* [Work instructions]
Scan the material below and report how many lines include the string "screenshot"; nothing else belongs in the reply.

□ □ □ □ □

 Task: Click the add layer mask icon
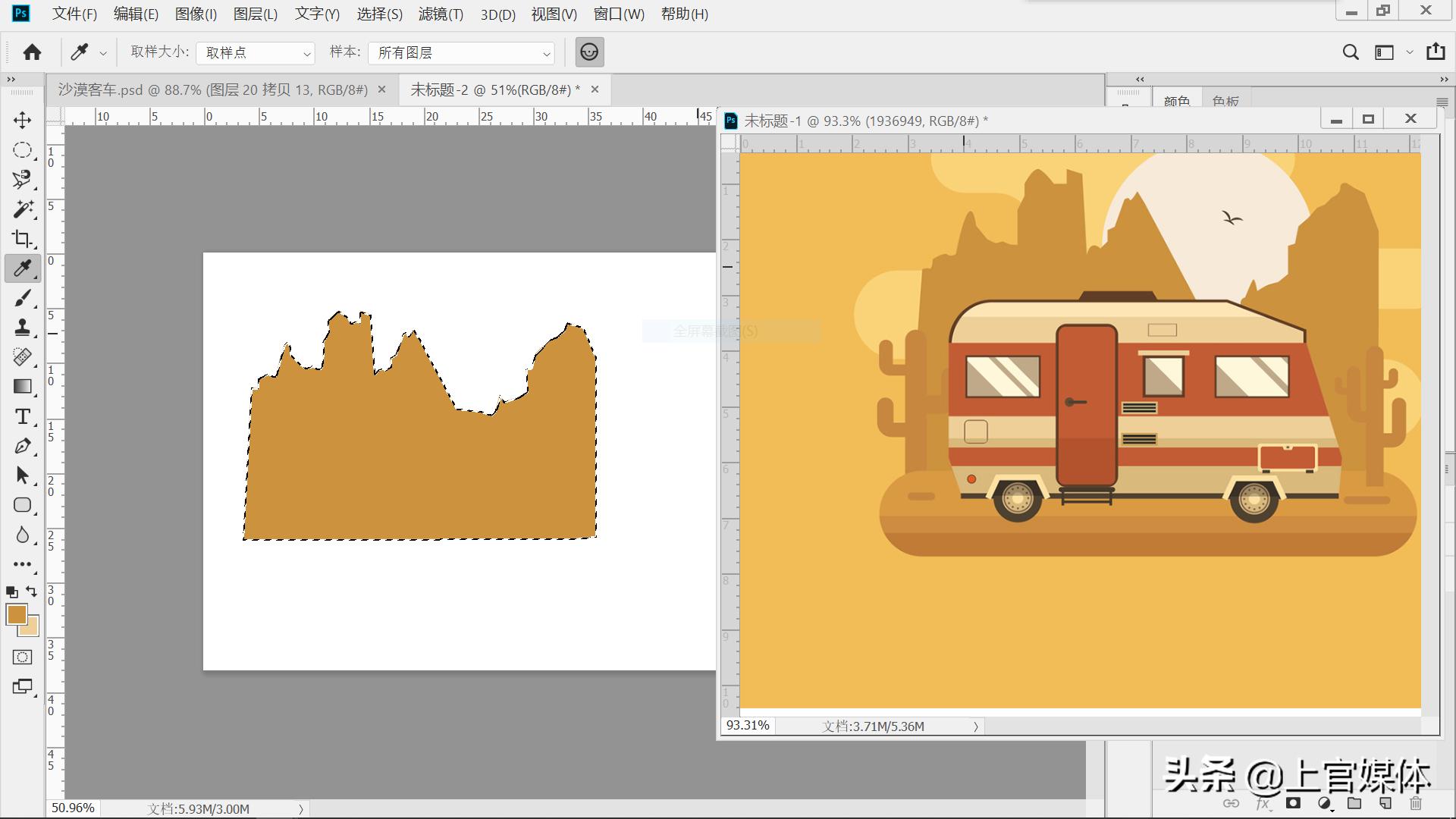(1294, 803)
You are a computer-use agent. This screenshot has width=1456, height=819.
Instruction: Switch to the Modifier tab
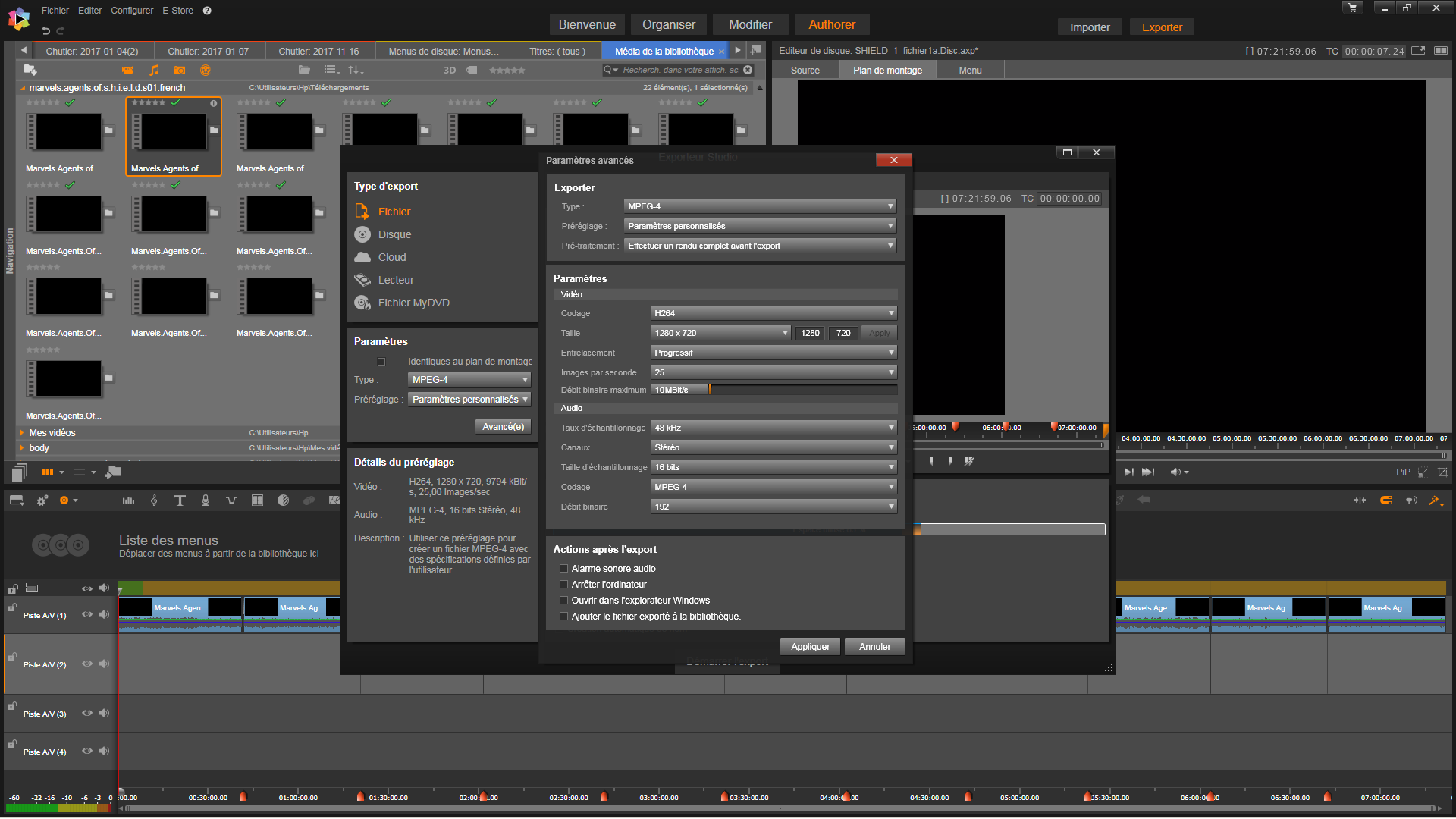tap(749, 24)
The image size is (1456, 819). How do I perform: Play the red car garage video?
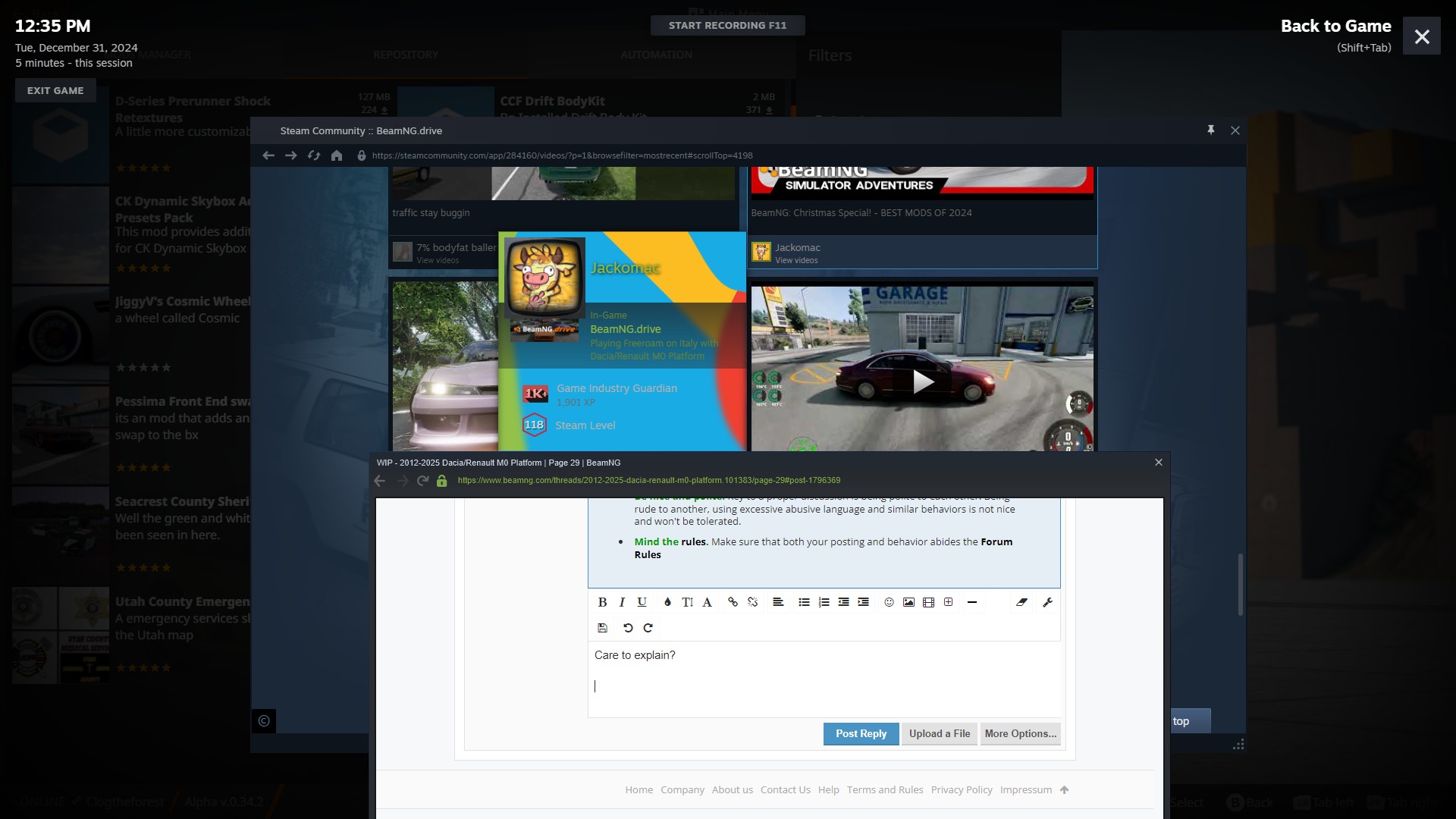tap(922, 381)
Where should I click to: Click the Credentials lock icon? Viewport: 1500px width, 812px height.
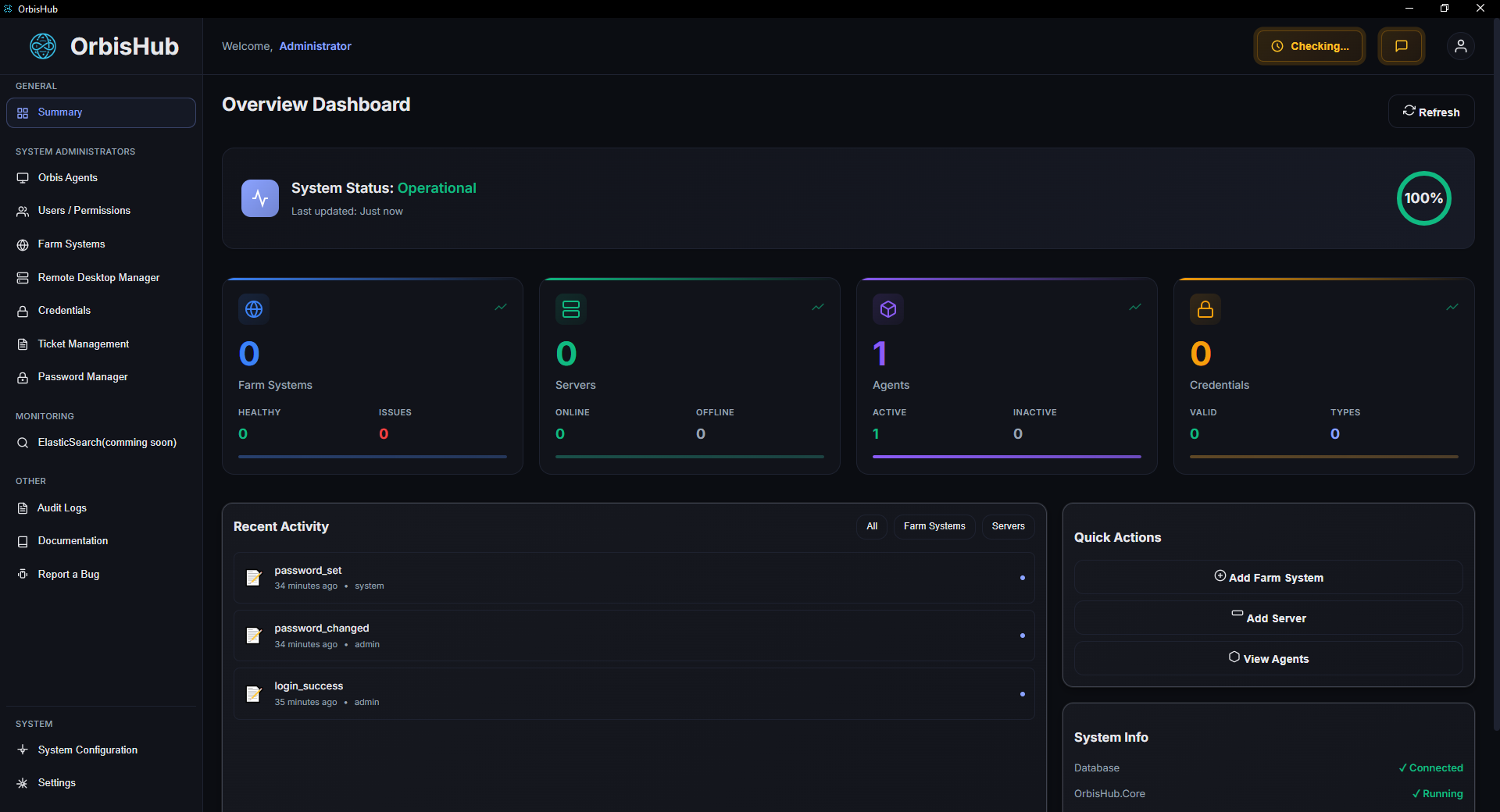point(23,311)
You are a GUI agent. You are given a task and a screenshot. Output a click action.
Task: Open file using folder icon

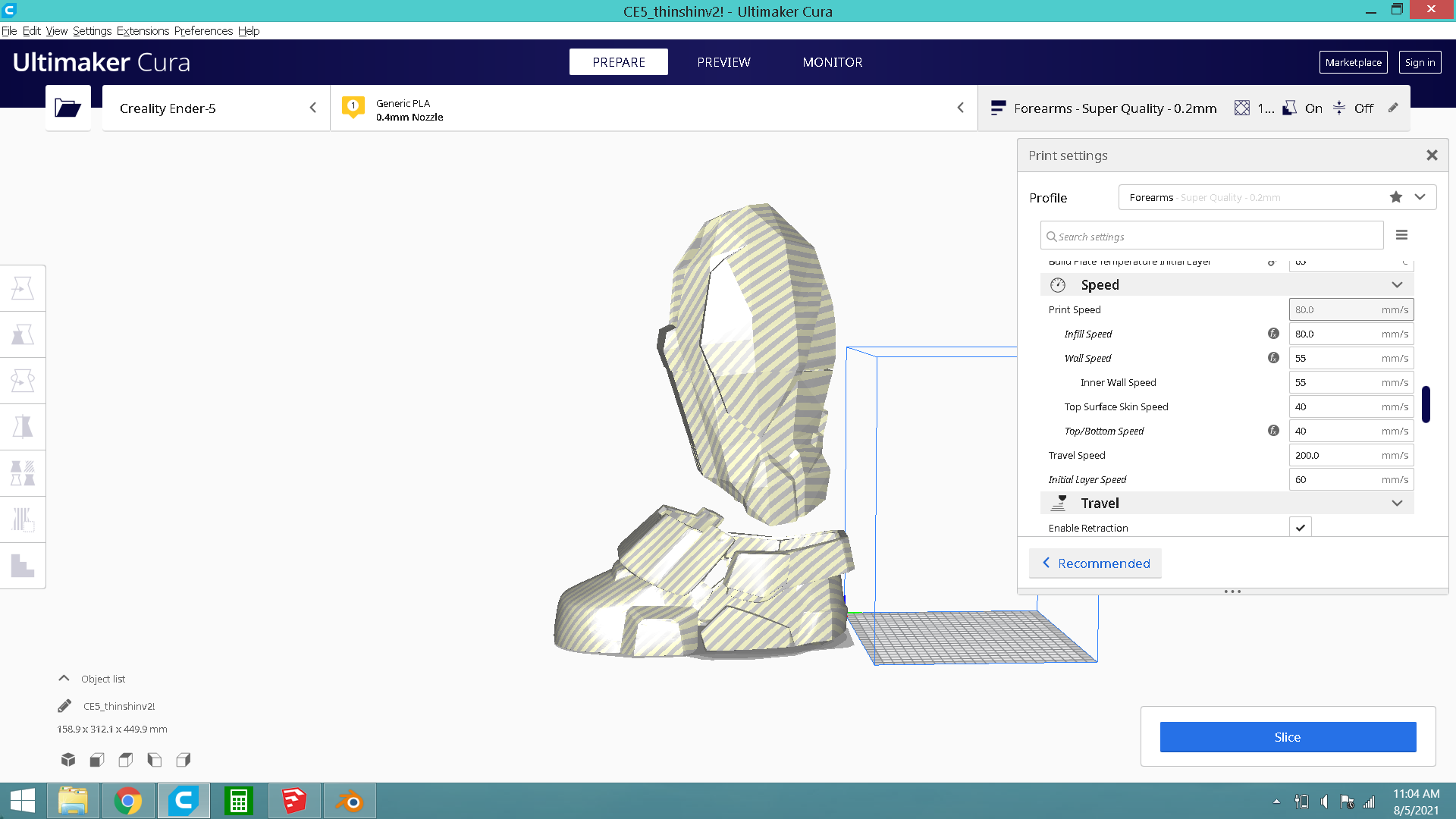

□ □ □ □ □

* [Reply]
2